FIG. 1 is a cross-sectional view showing the general configuration of a gas turbine combustor, FIG. 2 is a cross-sectional view showing the support structure of a conventional gas turbine combustor, FIG. 3 is a perspective view thereof, and FIG. 4 is the invention of the present invention. 5 is a perspective view of the same, FIG. 6 is an exploded perspective view of the same, and FIG. 7 is a support structure of a gas turbine combustor in a modified example of the present invention. FIG. 3 is a cross-sectional view of the structure. 7... A combustion chamber formed by a small-diameter head combustion chamber, 8... Main combustion chamber formed by a large-diameter rear combustion chamber, 21.21', 21''... Support base material , 26°26'... cut, 32... expanded curved plate part, 33
゜40.44... Cooling air hole, 34... Annular groove-shaped recess, 37.37'... Cylindrical spring member, 38.3
8'...Nine arc-shaped plate springs formed by band-shaped bulges, 39...Small band-shaped bulges, 43...Nine expanded Taber pipe parts.

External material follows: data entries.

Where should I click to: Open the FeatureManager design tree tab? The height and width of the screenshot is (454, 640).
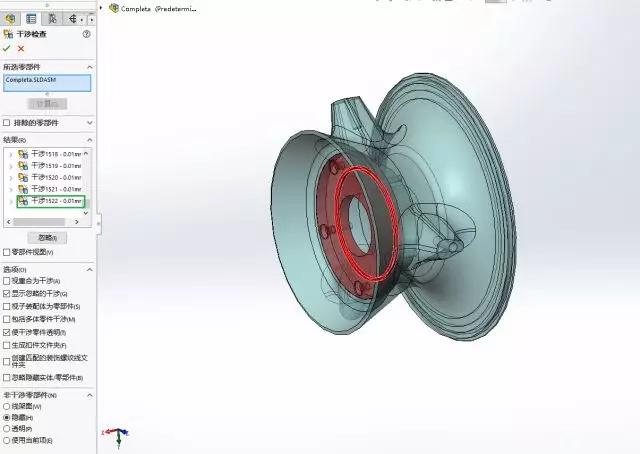(x=10, y=18)
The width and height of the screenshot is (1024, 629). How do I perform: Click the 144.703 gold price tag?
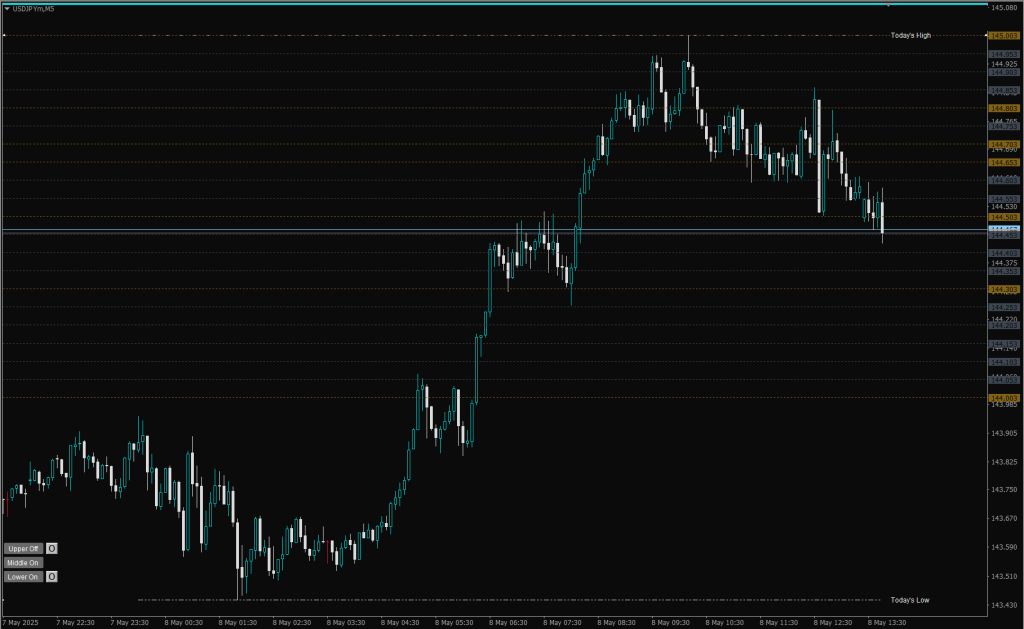coord(1003,144)
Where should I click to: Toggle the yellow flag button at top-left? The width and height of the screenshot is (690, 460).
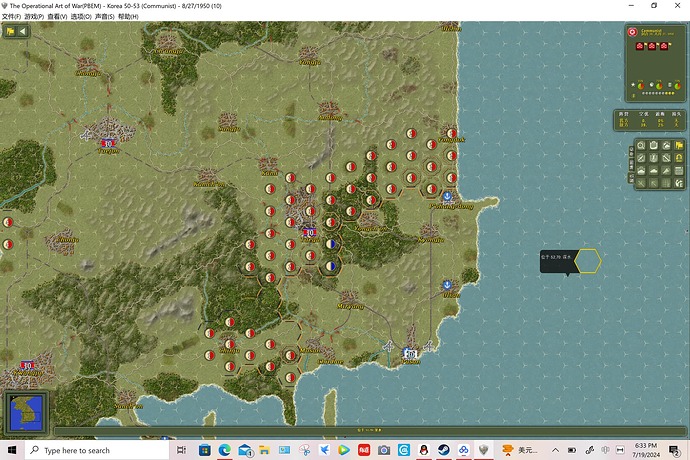point(10,31)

Agent Patent Attorney Masami Akimoto

Claims (1)

[Scope of Claims] 1. In a support structure for a gas turbine combustor in which a small-diameter cylindrical head combustion chamber is attached to a large-diameter cylindrical rear combustion chamber, a cylindrical-shaped combustion chamber connected to the head combustion chamber A cylindrical spring member is externally fitted onto the support base material, and the Fhim vicinity thereof is fixed to each other, and the upstream end of the cylindrical support base material and the lower tM, 5ill ends of the cylindrical spring member are The cylindrical spring member is expanded into a tapered tube shape, and band-shaped bulges are formed at two locations near the upstream side and near the center of the niT it cylindrical spring member, and a plurality of longitudinal bulges are formed at the upstream end of the cylindrical spring member. Cuts are made to form a plurality of arcuate tongue pieces, and the cylindrical support base material is placed at a location where the cylindrical support base material faces the bulge in the center of the cylindrical spring member. A support structure for a gas turbine combustor, characterized in that a concave portion is formed along the periphery. 2. A cooling air hole for impingement cooling the cylindrical support base material facing the cylindrical support base material is bored in the band-shaped bulge formed in the center of the cylindrical spring member, and A cooling air hole is bored in the annular groove-shaped recess, and
By making the direction of the cooling air hole bored in the cylindrical support base material obliquely intersect with the cylindrical surface of the cylindrical support base material, the cooling air flow passing through the cooling air hole is directed in the same direction as the combustion air flow. The gas turbine according to claim 1, characterized in that the cylindrical support base material can be film-cooled by causing the flow to flow in a direction along the inner surface of the cylindrical support base material. Combustor support structure.